In general we are advised to eat such that we imagine the stomach divided into four portions; two parts are for food, one part for liquid and the fourth part is left empty to give room for the food to be digested. This means that we might leave the table feeling not quite full which is considered the best for digestive health. Besides eating what might amount to smaller portions for many of us we are also reminded to not eat meals too closely together so that our stomach is filled before the last meal has time to fully digest. How often have we had the experience of eating a heavy meal loaded with fat and carbs and come away from the table feeling unwell?
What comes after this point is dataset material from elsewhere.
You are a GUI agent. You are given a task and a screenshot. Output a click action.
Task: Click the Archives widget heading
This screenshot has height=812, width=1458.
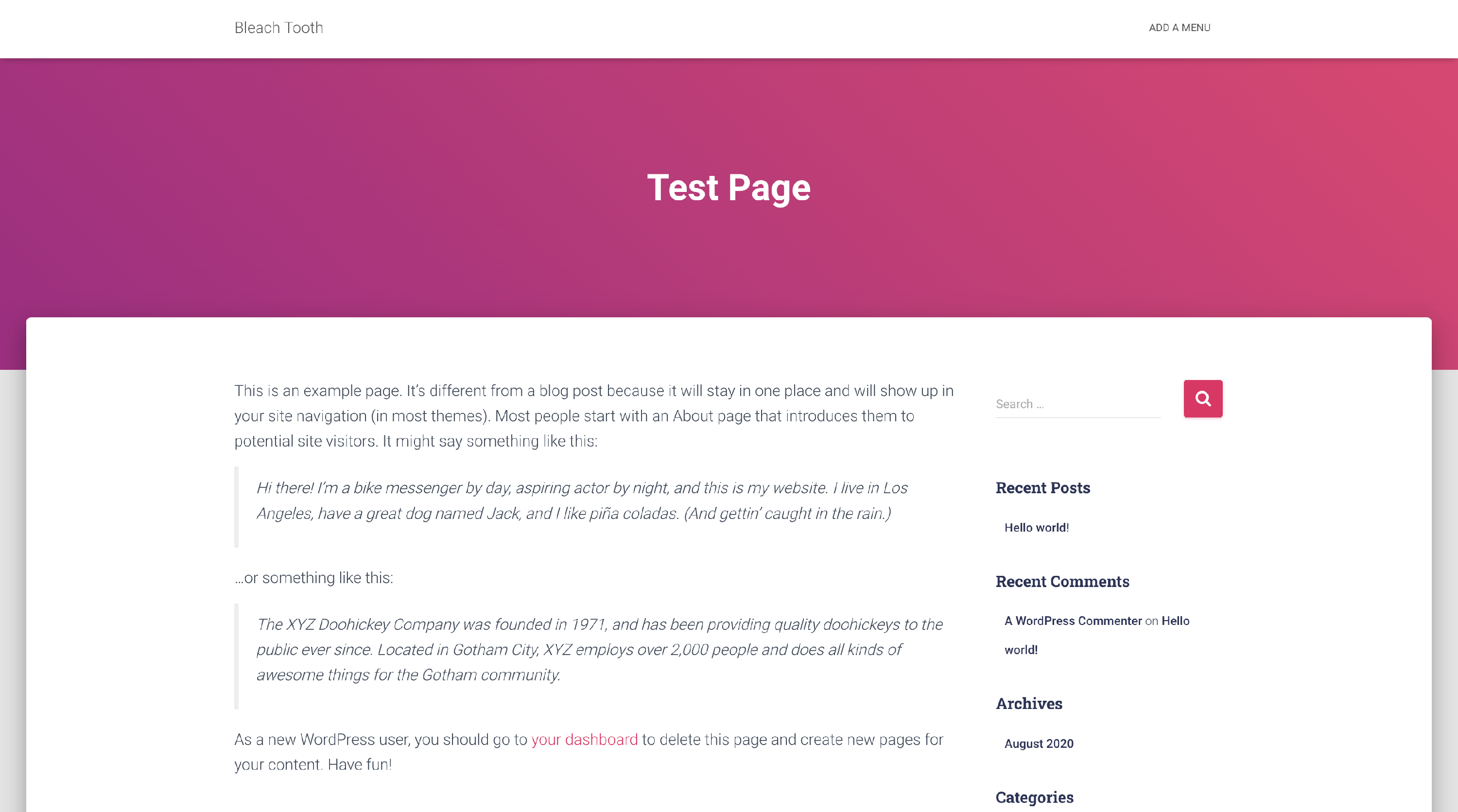coord(1028,703)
If we eat like this on a regular basis then our ability to fully digest and metabolise our food is damaged leading the way to many other disorders.
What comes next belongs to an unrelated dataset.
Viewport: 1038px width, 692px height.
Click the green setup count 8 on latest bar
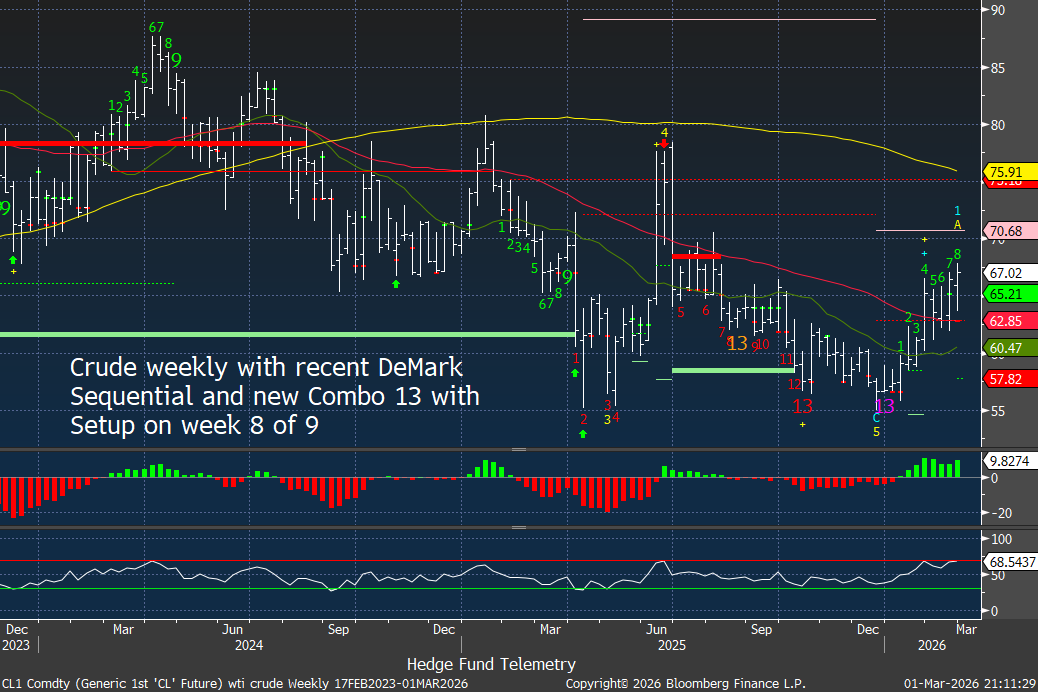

The first medicine noted in written chronicles of Tibetan medicine is hot boiled water for indigestion. Drinking hot water after any kind of heavy or oily food helps to break up and digest the fat. A cup of hot water with a pinch of salt taken in the morning can also help to break down mucous build-up in the stomach that blocks the pathways of digestion. Conversely regularly drinking water with ice can damage digestive heat.
Types of food that we should avoid are foods that have sat around too long like vegetables that have been in the fridge for a few days, or food that is burnt/has a burnt smell, or undercooked. These are all considered to be heavy and difficult to digest. Over time these continued eating habits tend to harm our digestive heat.
Another type of food to avoid is what Tibetan medicine terms ‘unnutritious or rough’ food, including unripe foods. One popular example of rough food may be the current trend to eat raw or uncooked food. Of course this is fine to do occasionally, a salad with a meal can be very healthful, but to only eat salads or raw juices can also ‘cool down’ the digestion and result in excess ‘rlung’.
These are general guidelines which will change according to a person’s individual constitution, particular imbalances, the location and climate of where one lives and the season. These factors also determine one’s individual dietary needs or how a particular diet is tolerated. However eating fresh, nourishing, cooked foods, with lots of vegetables and fruit, easily digestible grains, eating healthful proportions, and drinking hot water will all benefit digestion and help to keep us comfortable and healthy.